DC vaccines are a type of cancer immunotherapy that use DCs to present antigen and stimulate the immune system to attack cancer cells. DC exosome vaccines are created by taking exosomes from DCs, loading them with tumor antigens, and then injecting them back into the patient to stimulate an immune response against the cancer.⁵⁰ In 1998, Zitvogel et al. first demonstrated that DC-derived exosomes (dexosomes) expressing MHC class I and II as well as T cell costimulatory molecules can facilitate immune cell-dependent tumor rejection.²⁰ The DC exosome vaccines and DC vaccines are both based on DCs but are two different immunotherapy strategies. The DC vaccine involves the isolation, ex vivo loading, and reinfusion of DCs into patients, while the DC exosome vaccine involves the isolation, purification, and administration of dexosomes into patients.⁵⁰ The advantages of the DC exosome vaccine over the DC vaccine include the following: (1) dexosomes are more stable and easier to store and transport than DCs, (2) dexosomes can cross the blood-brain barrier and target tumors in the central nervous system, and (3) dexosomes can avoid the tumor-mediated immunosuppression and the functional limitation of the commonly used monocyte-derived DCs.³²^,⁵¹ However, the DC exosome vaccine also faces some challenges, such as the low yield of dexosomes, the heterogeneity of dexosome composition, and the potential immunogenicity of dexosome components.⁵⁰ Therefore, more research is needed to optimize the production, characterization, and delivery of dexosomes for cancer immunotherapy. In summary, the DC exosome vaccine is a promising immunotherapy strategy that has some advantages over the DC vaccine in terms of stability, targeting, and immunosuppression resistance. However, it also faces some technical and biological challenges that need to be addressed in future studies.

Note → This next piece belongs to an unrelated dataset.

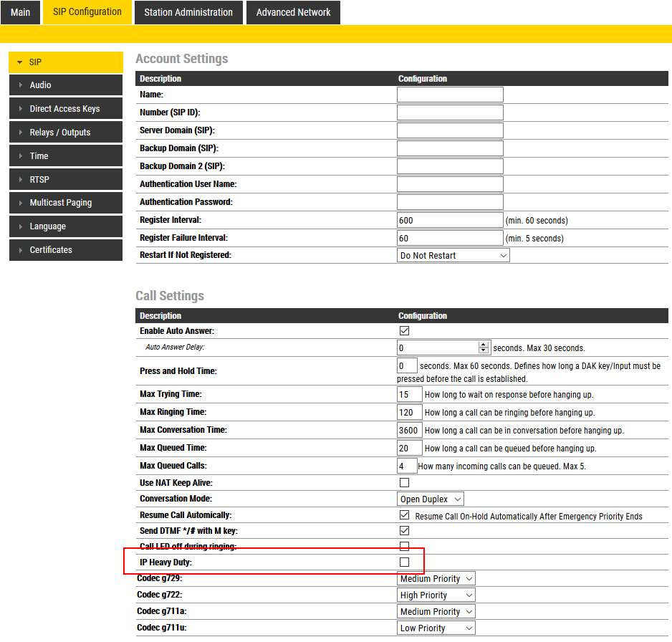Go to the Main tab
672x642 pixels.
[x=20, y=12]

In recent years, exosomes have emerged as promising agents for cancer diagnosis and immunotherapy, especially in the field of tumor vaccines.¹⁹^,³⁰^,⁵²^,⁵³^,⁵⁴ A recent study unveiled an innovative tumor vaccine that utilizes cis-spliced chimeric RNA-loaded extracellular vesicles derived from DCs. It is noteworthy that, apart from the conventional antigen sources found in traditional tumor vaccines, this study demonstrated that cis-spliced chimeric RNA can also generate tumor antigens.⁵² In addition, Wang and co-workers reported engineered exosomes as an in situ DC-primed vaccine to boost antitumor immunity in breast cancer.³⁰ Tracing back to 2001, Wolfers et al. first proposed that tumor exosomes are rich in tumor antigens and exert good antitumor effects.²² Andre et al. first verified that exosomes isolated from abdominal ascites contained tumor-rejection antigens and activated tumor-specific cytotoxic T cells in different tumor types.¹⁵ In this study, we propose the feasibility of the use of iPSC exosomes as tumor vaccines for the first time and show that these exosomes exert excellent therapeutic effects and inhibit lung metastases through in vitro pulsing of activated DCs. This study provides a solid theoretical basis for further research on iPSC exosome-based vaccines.

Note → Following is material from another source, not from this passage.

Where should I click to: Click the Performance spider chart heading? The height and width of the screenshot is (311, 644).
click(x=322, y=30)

The choice of the antigen source is crucial for the use of DC vaccines in immunotherapy as the heterogeneous expression of tumor antigens.⁵⁵ Previous studies have reported that a single antigen carried a risk of immune escape, in which immune response was not elicited by HLA-restricted peptides.⁵⁶^,⁵⁷ Herein, we applied iPSC exosomes as multiple antigen sources in DC immunotherapy. This method takes advantage of the unique characteristics of iPSC-EXOs carrying broad-spectrum antigens, which can activate tumor-specific CD8⁺ cytotoxic T cells, thereby amplifying the immunotherapy effect of DCs, as indicated by the inhibitory effect on various tumors in vitro and melanoma in vivo. Moreover, DC + mEXO and DC + hEXO both induced effective antitumor reaction. This indicates that the hiPSC exosome may elicit cross-reactive immunity. Thus, iPSC exosomes represent a novel and effective antigen source for DC vaccines and solve the issue of limited tumor antigen sources for patients in current research.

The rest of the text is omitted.